Bristol has committed to becoming a carbon neutral city by 2030 and has launched its One City Climate Strategy Plan as a call to action to help prepare and adapt the city to achieving its net zero ambitions.
As part of this, Bristol has committed to a heat decarbonisation roadmap for using carbon neutral energy for heating and hot water and ensure it is maximising local renewable energy generation. To do this, the city is embracing a heat network. As it stands, Bristol sits in a heat network zone alongside other cities including Nottingham, Liverpool and Southampton.
In the UK, heat networks currently provide around 2 per cent of heat demand. This will need to increase significantly around in order to reach around 18 per cent over the coming years. Heat networks distribute heat or cooling from a central source or sources, and deliver it to a variety of commercial and residential property.
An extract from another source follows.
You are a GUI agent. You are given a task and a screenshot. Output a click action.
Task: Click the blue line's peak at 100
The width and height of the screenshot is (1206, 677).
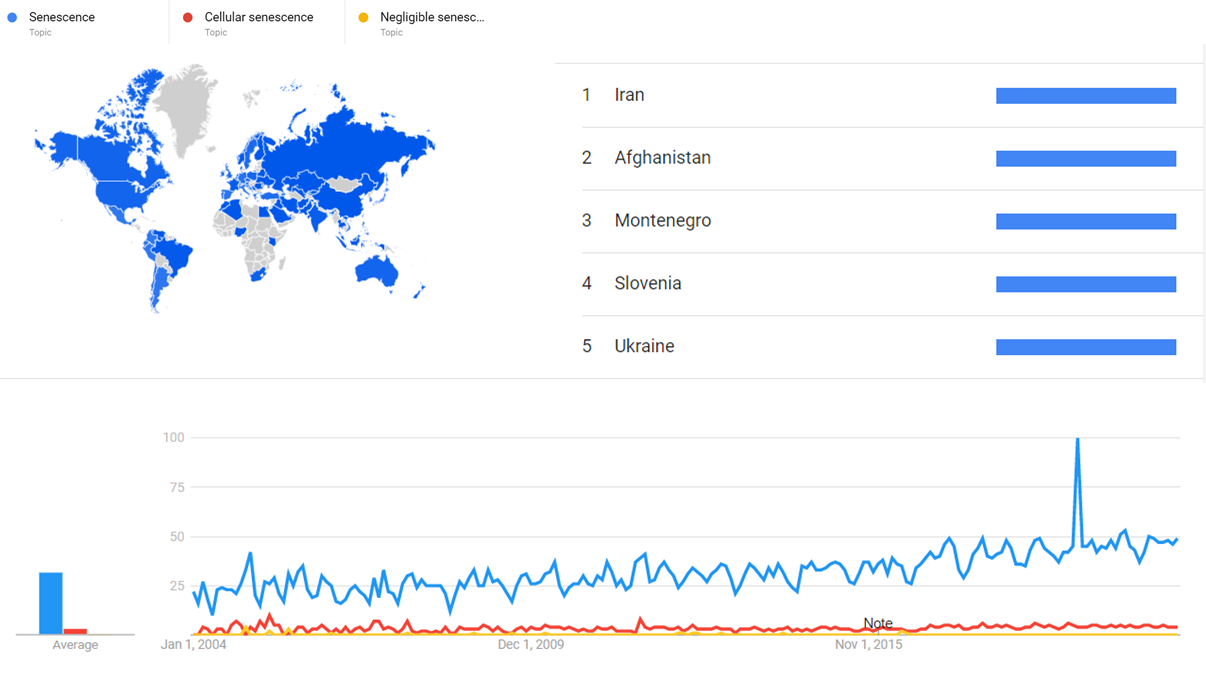point(1077,440)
By supplying multiple buildings, they avoid the need for individual boilers or electric heaters in every building.
The Bristol District Heat Network is able to offer a discount on the cost of heating compared to using conventional gas fired boilers or air sourced heat pumps, which is a welcome benefit for landlords with the current increases to energy prices in commercial office buildings and the respective impact this is having on service charges.
Commercial property owners and occupiers who have clear net zero carbon commitments should now consider investing to retrofit their buildings to the heat network as a potentially viable option.
The forthcoming Energy Security Bill, due to come into effect as early as 2024, is currently aiming to make it mandatory for large non-domestic buildings to connect to the heat district network when within the zone’s boundaries.
The benefits to connecting to the heat network are:
- This new pipeline provides local infrastructure opportunities enabling local renewable energy resources and reducing reliance on fossil fuels
- Improved air quality within the city centre
- Heat networks are particularly attractive in high-density built-up areas where fabric first energy efficiency solutions are challenging, such as in historic buildings
- Avoiding the need for individual boilers and heaters
However, the complexities around retrofitting a building to connect to the Bristol Heat Network are:
- Understanding that it will deliver sufficient heat, based on the current carbon intensity of the heat network in kgCO2/kWh
- Establishing that it will meet sustainability targets by clarifying the future decarbonisation plans of the heat network and projected carbon intensity (kgCO2/kWh)
- Clarifying any assumptions behind carbon intensity calculations including network heat losses, energy storage volume, heat pump efficiency, future heat source expansion plans and future connections
- Ensuring there is sufficient physical space for the new heat exchanger plant to be installed
- The requirement for an institutionally acceptable supply contract for the provision of energy from the Heat Networks provider.
By using the above, you can complete an investment grade audit to drive energy efficiency across an entire building to include a detailed cost benefit analysis against replacing an existing heating plant and installing a new air source heat pump. This will model the likely carbon reduction, running cost reduction and any subsequent payback period.
Heat network districts help to drive the decarbonisation of heat and economic growth and social value via the local supply chain and generating employment in the region, but a decision to connect needs to be gone into with eyes open.